Per chi è nato nella Striscia e nei Territori palestinesi occupati non significa solo proseguire gli studi, ma avere un'opportunità di vivere. Così è per Mohammed Al-Ashi, 22 anni, che si è laureato con un anno di anticipo quando ancora l'università di Gaza era in piedi. La sua era una corsa verso i suoi sogni che da dopo il 7 ottobre 2023 si era trasformata in una contro il tempo. Adesso finalmente potrà proseguire all'università di Tor Vergata.
Con lui, c'è anche Alaa, studentessa di medicina alla Statale di Milano. Da quando la Conferenza dei rettori (Crui) ha avviato il programma Iupals per permettere agli studenti e ricercatori più meritevoli di venire a studiare in Italia, l'Università di Milano ha messo a disposizione più posti di qualsiasi altro ateneo.
Il prorettore al diritto allo studio, come sottolinea orgoglioso Stefano Simonetta, che nei prossimi giorni partirà per Amman, in Giordania, proprio per accogliere i suoi dieci studenti: "Siamo felicissimi per loro perché arriveranno in tempo per conservare la borsa, anche se l'anno accademico è molto avanzato", spiega a Fanpage.it.

Farnesina: "Continuiamo a offrire formazione e sicurezza ai civili di Gaza"
Dei 72 studenti usciti oggi dalla Striscia, 70 sono diretti in Italia e 2 nella Repubblica di San Marino. Gli studenti saranno ospitati per la notte presso l’Ospedale italiano di Amman. Il rientro avverrà domani su Roma e mercoledì su Milano.
“Con questo nuovo corridoio universitario – ha dichiarato il ministro degli Esteri Antonio Tajani – continuiamo a offrire a giovani palestinesi una possibilità concreta di futuro, formazione e sicurezza. L’Italia conferma il proprio impegno umanitario a favore della popolazione civile di Gaza e il sostegno al diritto allo studio anche in un contesto drammatico come quello della Striscia”.
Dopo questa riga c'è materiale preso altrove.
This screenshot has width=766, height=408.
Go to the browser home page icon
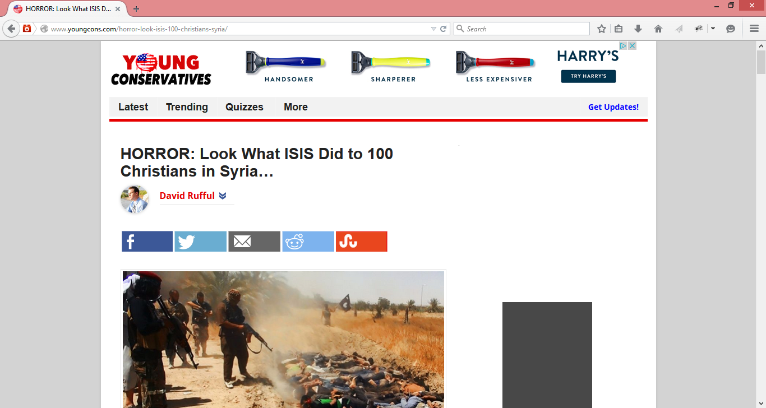(x=658, y=29)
Gli studenti saranno accolti presso 21 Atenei italiani, tra cui le Università di Sassari e Cagliari, Alma Mater Università di Bologna, La Sapienza di Roma, l’Università della Calabria, la Bocconi di Milano, le Università di Parma, Trieste, Palermo, Foggia, Pavia, Camerino e Napoli Federico II.
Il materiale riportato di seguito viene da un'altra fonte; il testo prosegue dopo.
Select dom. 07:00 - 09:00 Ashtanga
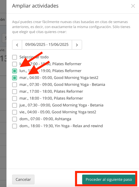139x187 pixels. tap(15, 119)
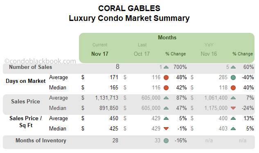Select the Nov 16 YoY column header
The image size is (259, 153).
point(209,54)
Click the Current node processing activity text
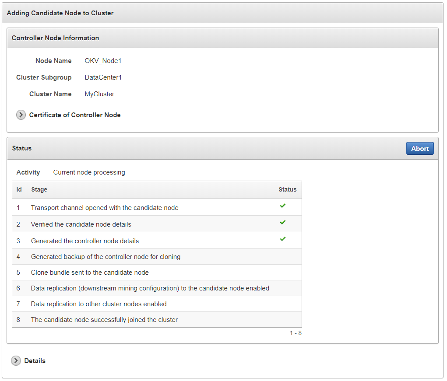The width and height of the screenshot is (447, 381). [x=89, y=172]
Con l’operazione di oggi salgono a 229 gli studenti evacuati da Gaza dal settembre 2025: 157 studenti erano già stati trasferiti nelle quattro operazioni realizzate tra settembre e dicembre dello scorso anno.
Le operazioni sono coordinate dalla Farnesina con le Ambasciate a Tel Aviv e Amman e il Consolato Generale a Gerusalemme, in raccordo con le Autorità giordane e israeliane. L’iniziativa dei “corridoi universitari” si inserisce inoltre nel quadro più ampio dell’impegno umanitario italiano a sostegno della popolazione civile della Striscia di Gaza, nell’ambito del programma “Food for Gaza”, lanciato dal Ministro Tajani e articolato in aiuti umanitari, assistenza sanitaria e programmi educativi.